Many scientists who discovered or proved the link between us and the universal mind were rejected and kicked out of academia. Most found a home in the alternative health community where health and spirituality aren’t separate. Dr. Bruce Lipton and Joe Dispenza and the late Candace Pert are some examples of scientists who teach a different message. There are also the scientists in quantum physics who also arrived at a spiritual truth. Check out John Hagelin’s presentation or Nassim Haramein’s YouTube channel if that’s your path to God.
I’m a certified HeartMath practitioner and using their software and technology, I’ve shown people that their heart and brain talk to one another resulting in a frequency pattern called coherence, and when they are in coherence, they are also aligned with the same frequency of the earth. It always blows them away to see the proof that we are, indeed, connected to all of life. That is how we are all one.
There are many paths to connecting with the power I refer to as God. Sacred texts such as the Bible, the Torah, the Upanishads, Buddha’s teachings, and the Quran might be how you find God, or maybe you’ll find him through A Course in Miracles. Maybe you’ll find him in a physics lab, on a mountaintop, or along a forest trail. Maybe you’ll find Him in the desert. The important thing is to be looking.
Healing from trauma requires the willingness to connect with and develop a relationship with God – however you choose to understand Him/Her/It. When you’re truly ready to heal, the way will be lit. All you have to do is choose to take those steps down that path.
Hi Penny, I absolutely love this. What a profound read that really makes me see myself myself in your words. Hope you won't mind me writing a pretty long comment!
I don't usually say I've found God, I prefer to say I've found the sacred - but it's really just a minor detail, a variation in how we approach a personal expression of the same feeling in our souls. I doubt I'll ever convert or revert to any organised religion as I have deep reservations about all of them and the way they express God doesn't speak to me. Yet, I'm deeply spiritual, more than ever before in my life. I had a beautiful conversation with a Muslim friend of mine a while ago. She rebuilt her relationship with God after neglecting it for years and she's blossoming because of it. We concluded we're talking about the very same thing; her in a way that is expressed through 99 names of God and me in a way that doesn't require a name at all, for me God just *is*. In the river, tree, mountain, shells on the beach, flowers on my porch.
I do feel some minor grief over not coming to these conclusions sooner in my life, but ultimately, I'm accepting there was a time and place for every step of my spirituality (or lack thereof).
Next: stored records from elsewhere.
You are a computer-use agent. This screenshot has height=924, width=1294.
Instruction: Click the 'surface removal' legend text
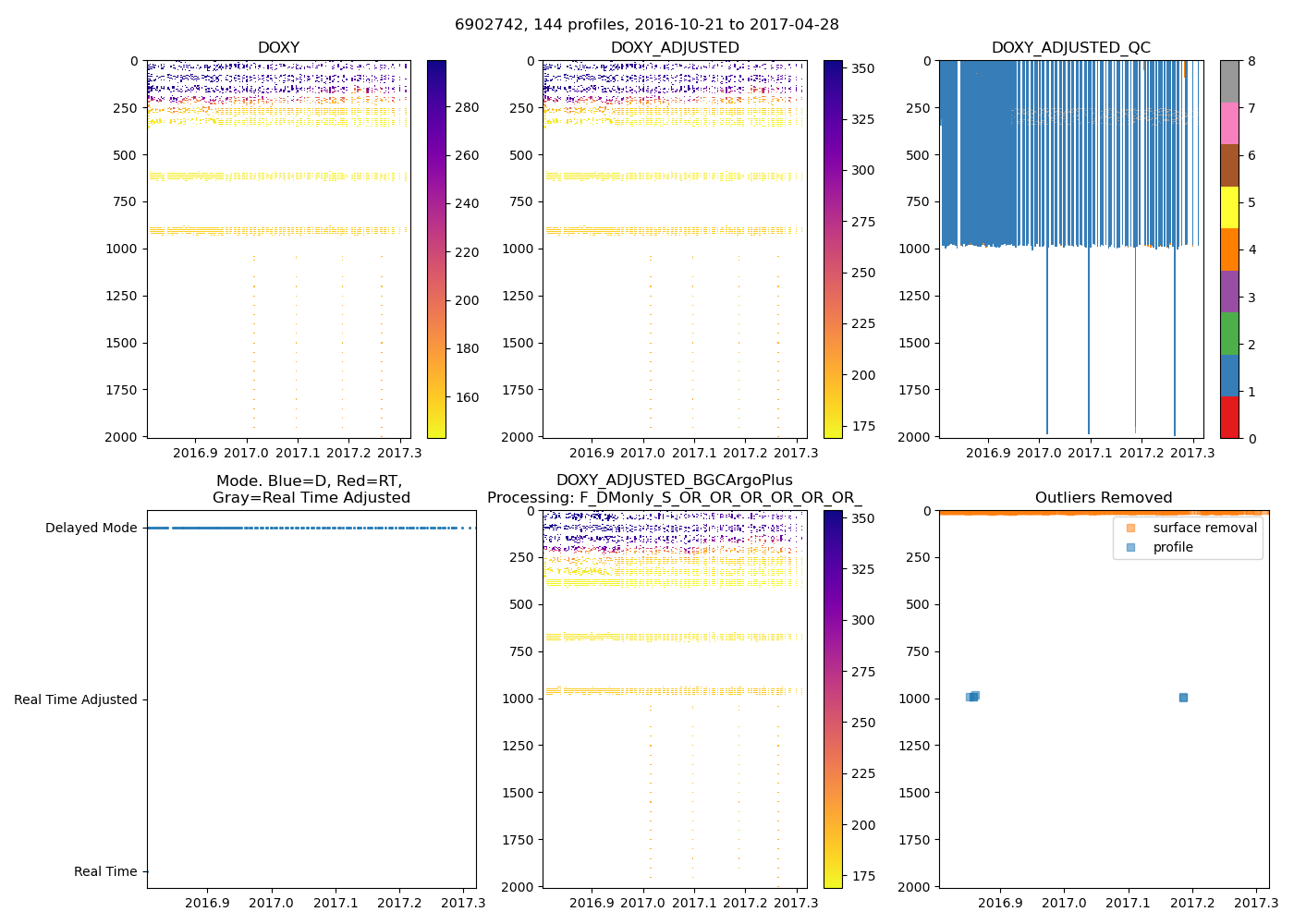[x=1204, y=528]
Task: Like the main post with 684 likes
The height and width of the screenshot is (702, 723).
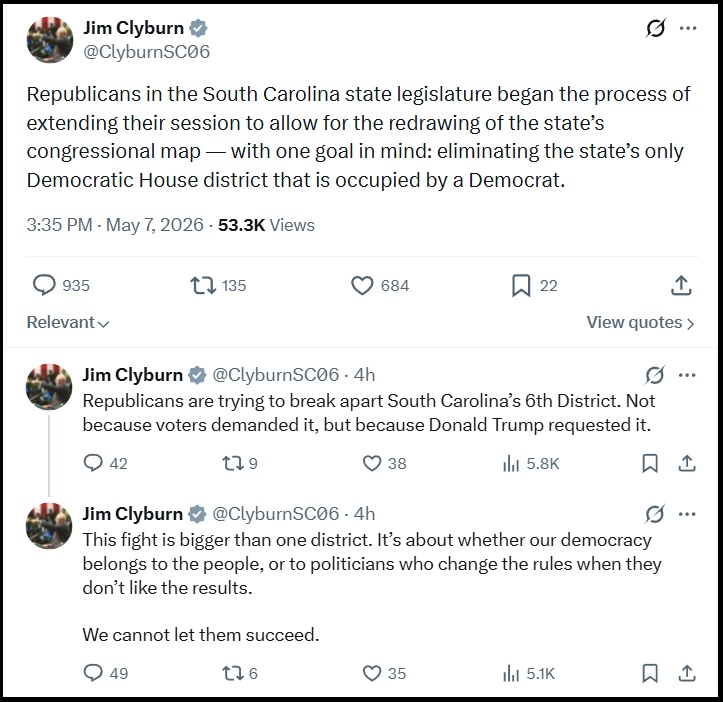Action: [x=380, y=285]
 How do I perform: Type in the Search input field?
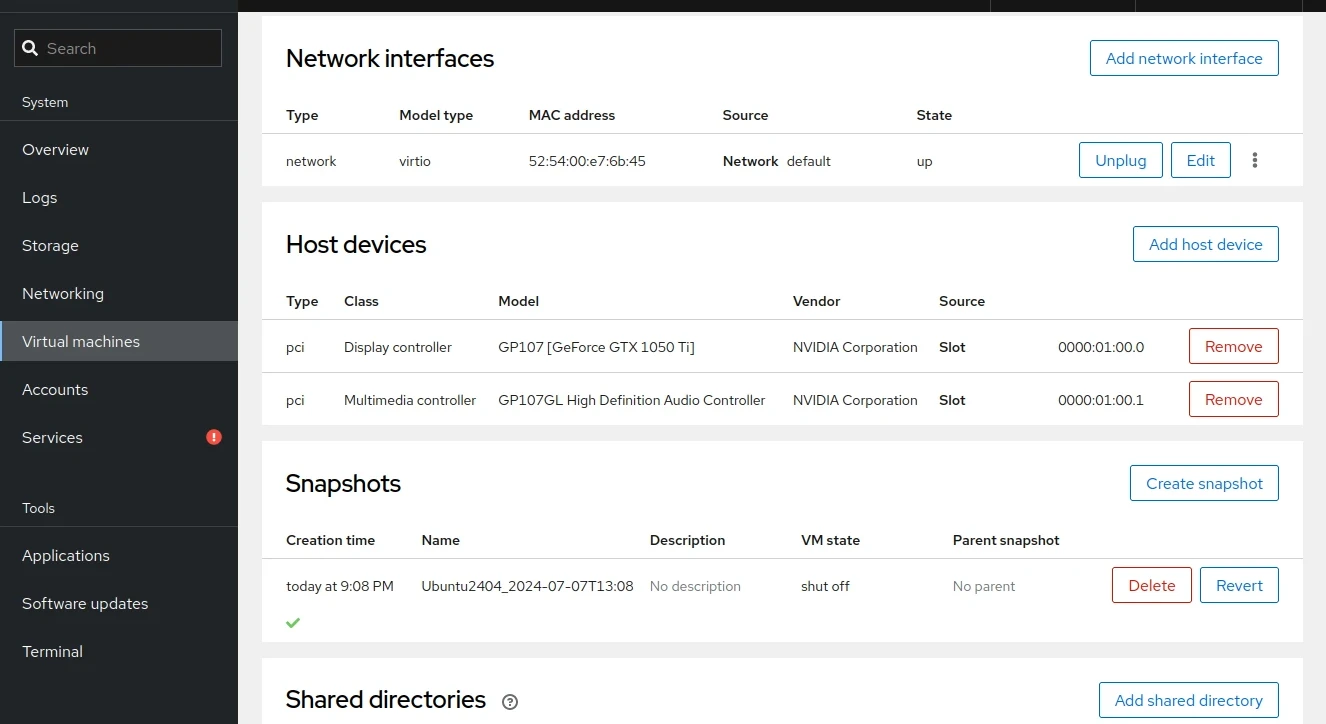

All those steps were necessary for coming out of trauma. I simply *couldn't* have the same understanding I have known when I was in my early 20s, it was simply psychologically and physiologically impossible at that time. I *had* to go through a militant atheist phase where I ended up in search of answers, only to end up with inner emptiness. I *had* to let that emptiness be my sobering teacher. I *had* to wriggle through years of not understanding how to reconcile the sacred with the scientist in me. I *had* to add motherhood, birth trauma and the pain of bearing witness to the cruelty of the world into this mixture. It was all a part of my path, and that path has led me to a place where I feel a deep surrender to the sacred. I feel a deep joy for my Muslim friend and anyone else who found their sacred, whatever their personal expression is. I feel free and at peace.
Penny, this is beautiful. Thank you for sharing!